On Columbia

There have been several responses to the DC40 Prayer Initiative,(1) a spiritual assault intended to assert their "authority to take dominion [and] speak His will on Earth" in accordance with "the Biblical mandate to dominate the culture and transform all aspects of society."(2) One of the more popular has been rituals to Columbia (3) in Her role as protector of liberty and religious freedom.(4) As is not uncommon in the Pagan community, this has resulted in some controversy. Many have noted that Columbia's namesake didn't exactly bring liberty and religious freedom to the natives of the "New World." As one Wild Hunt commenter put it:

I am bothered by the invocation of America as being "founded" on freedom, without acknowledgment that America was also founded on genocide of indigenous peoples and the enslavement of Africans (to say nothing of ongoing exploitation and atrocities against these groups and the earth herself). Now, I am quite sure that no one in the Columbia project supports genocide or oppression! But it's hard for me to get on board with views of the US or the Founding Fathers, or pieces like the songs to Columbia, as simply being these shining beacons of freedom, without acknowledgement of the complicated history and present of the US. How does the Columbia movement acknowledge and incorporate the realities of colonialism into its views of the US? How can the symbol of a country that has meant oppression for many (as well as freedom to many, and often both at once) be reclaimed in a way that respects all these experiences?(5)

Even the most popular image of Columbia, the statue which stands atop the Capitol Dome, embodies many American contradictions.(6) The original design for "Lady Freedom" wore a Phrygian cap, otherwise known as a "liberty cap." By orders of then Secretary of War Jefferson Davis, this was changed to a helmet to symbolize "victory over tyranny."  Davis, a Mississippi plantation owner (and future president of the Confederacy) objected to the use of what was at the time a popular symbol within the Abolitionist movement.

**SET EXERCISE A**:
Decide whether each statement below agrees with the passage on Columbia above. Answer yes or no for each, and quote the words of the passage that decide it.
(i) The first design for the statue on the Capitol Dome showed a Phrygian cap.
(ii) Jefferson Davis had the cap replaced with a laurel wreath.
(iii) The quoted commenter believes members of the Columbia project support genocide.
**SET EXERCISE B**:
In the passage on Columbia above, what office did Jefferson Davis hold when he ordered the change to the statue's headgear?

**DATASET**:
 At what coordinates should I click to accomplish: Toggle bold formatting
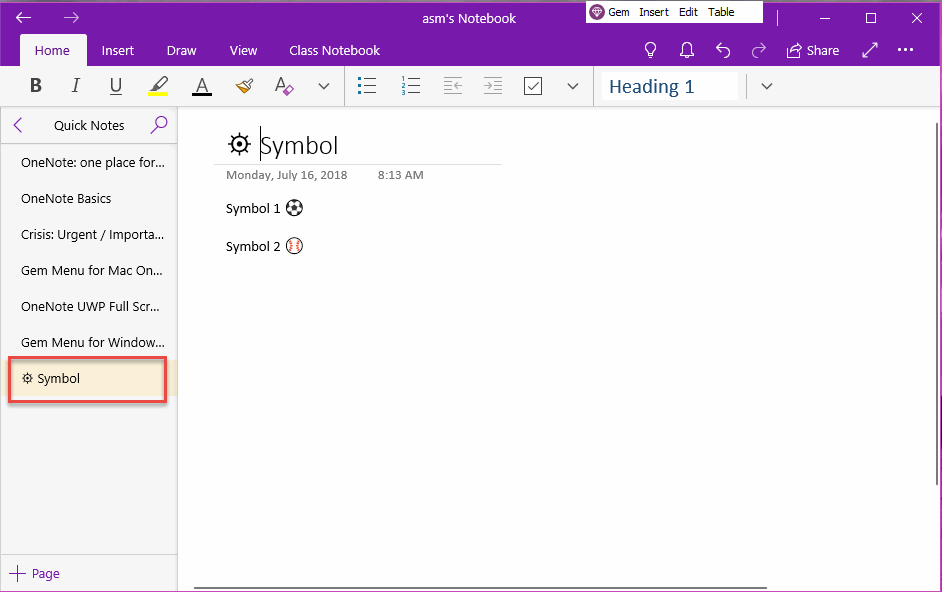pyautogui.click(x=35, y=86)
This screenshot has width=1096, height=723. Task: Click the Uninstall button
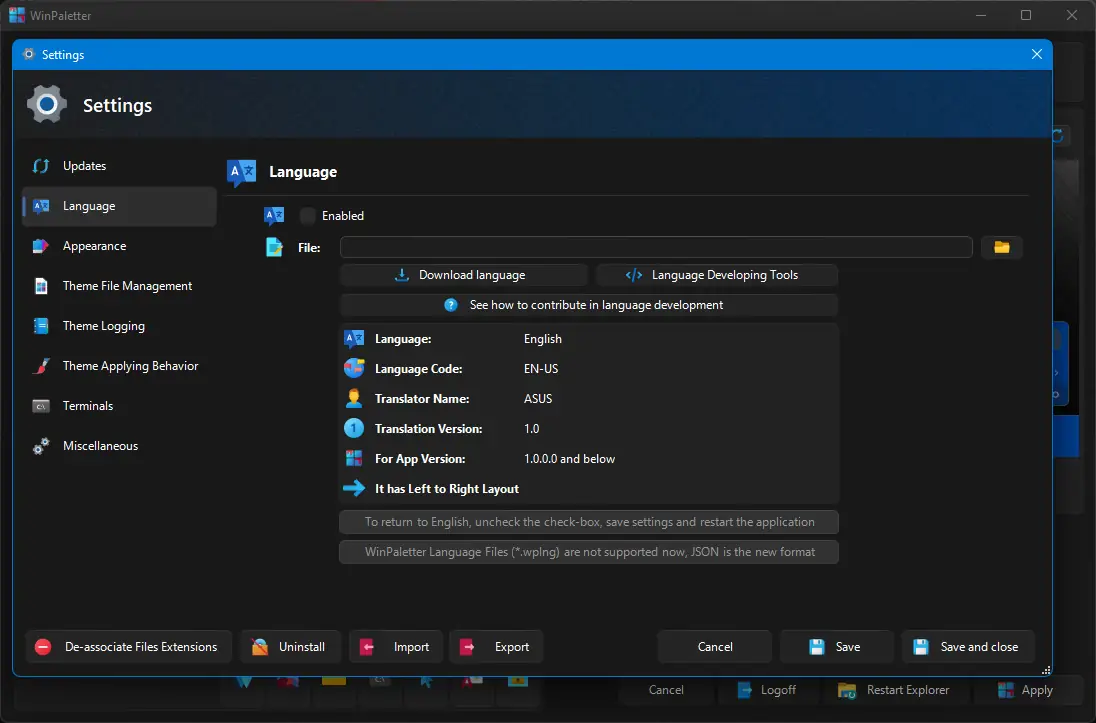point(290,647)
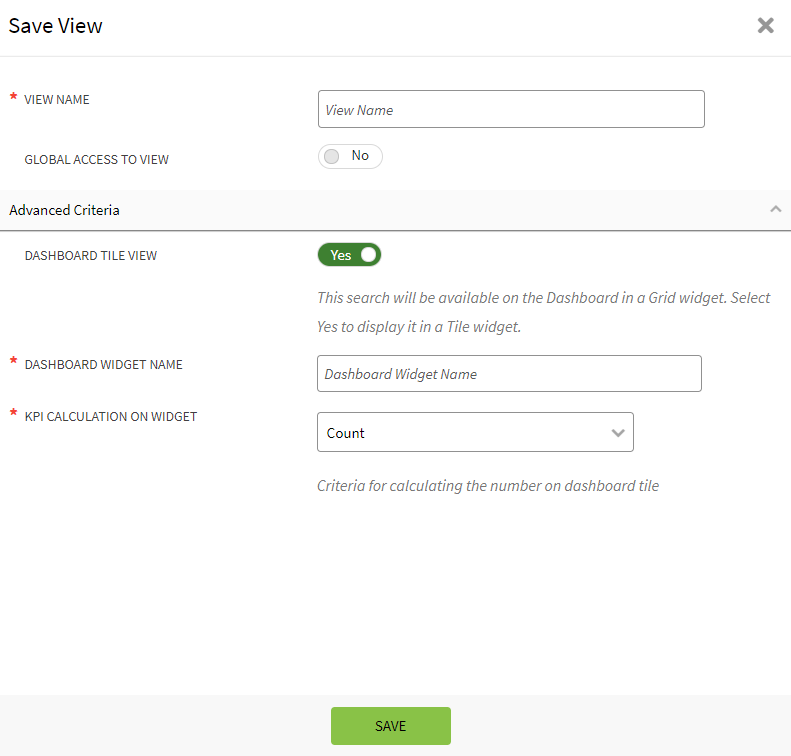Turn off Dashboard Tile View toggle

pos(349,255)
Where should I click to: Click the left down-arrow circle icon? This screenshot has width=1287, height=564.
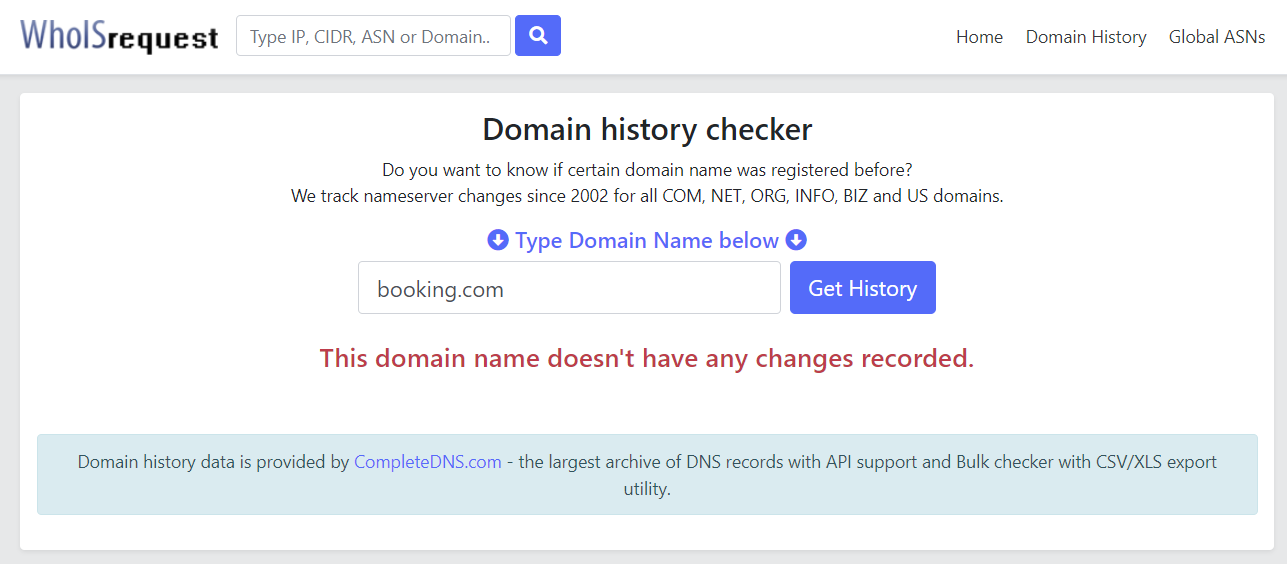click(x=498, y=241)
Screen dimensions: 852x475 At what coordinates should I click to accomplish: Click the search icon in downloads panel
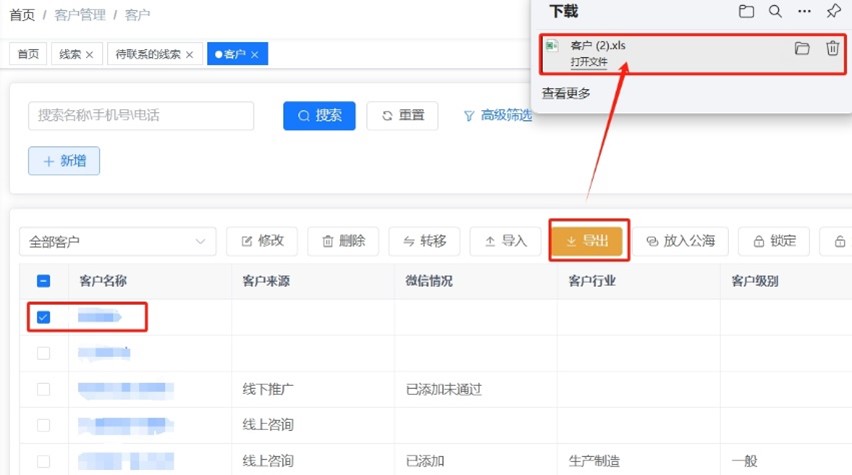click(775, 11)
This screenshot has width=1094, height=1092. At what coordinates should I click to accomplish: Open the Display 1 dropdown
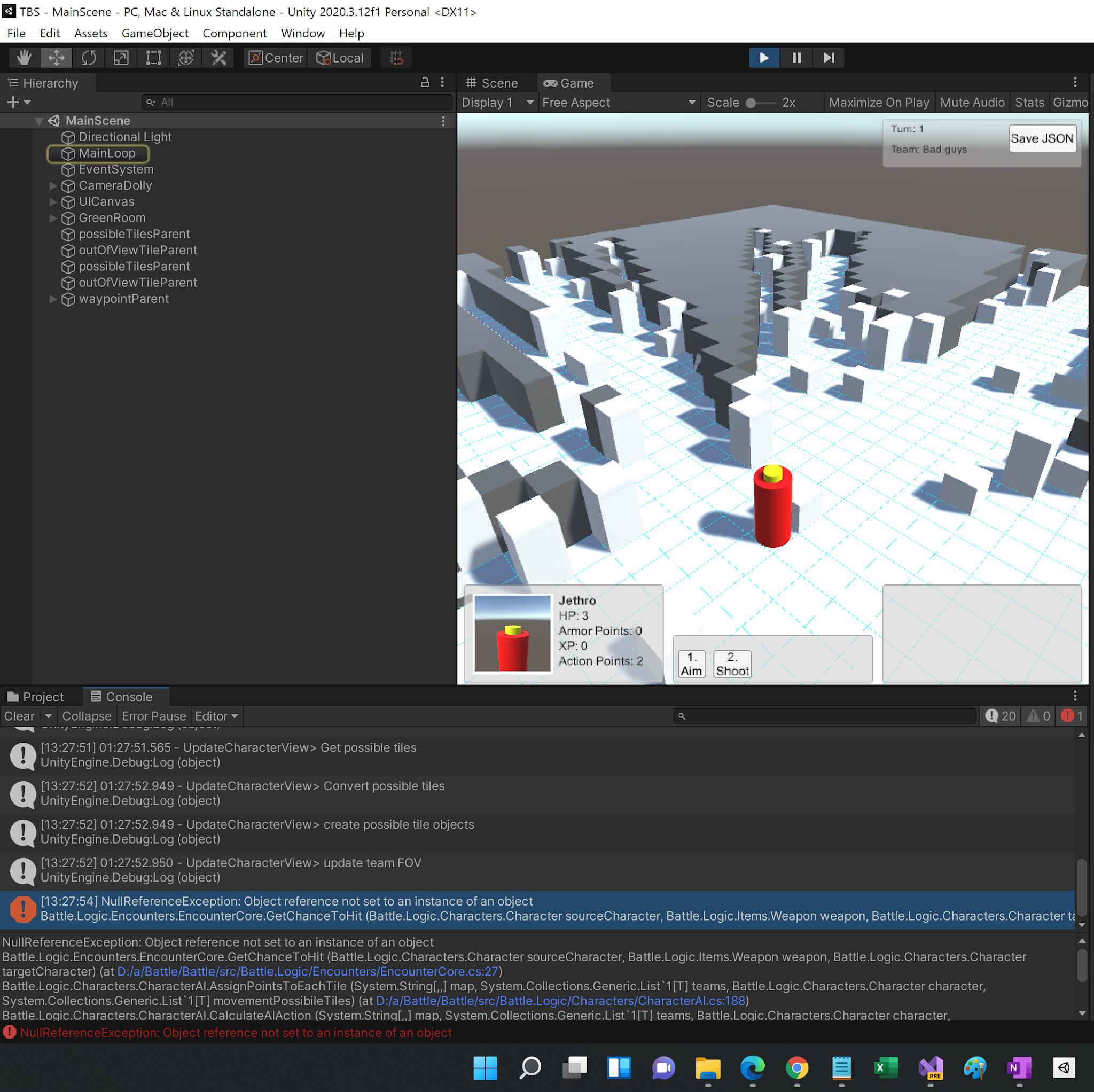tap(497, 102)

**FULL OUTPUT A**:
(i) Yes: "The original design for "Lady Freedom" wore a Phrygian cap"
(ii) No: "this was changed to a helmet to symbolize "victory over tyranny.""
(iii) No: "Now, I am quite sure that no one in the Columbia project supports genocide or oppression!"

**FULL OUTPUT B**:
He was Secretary of War.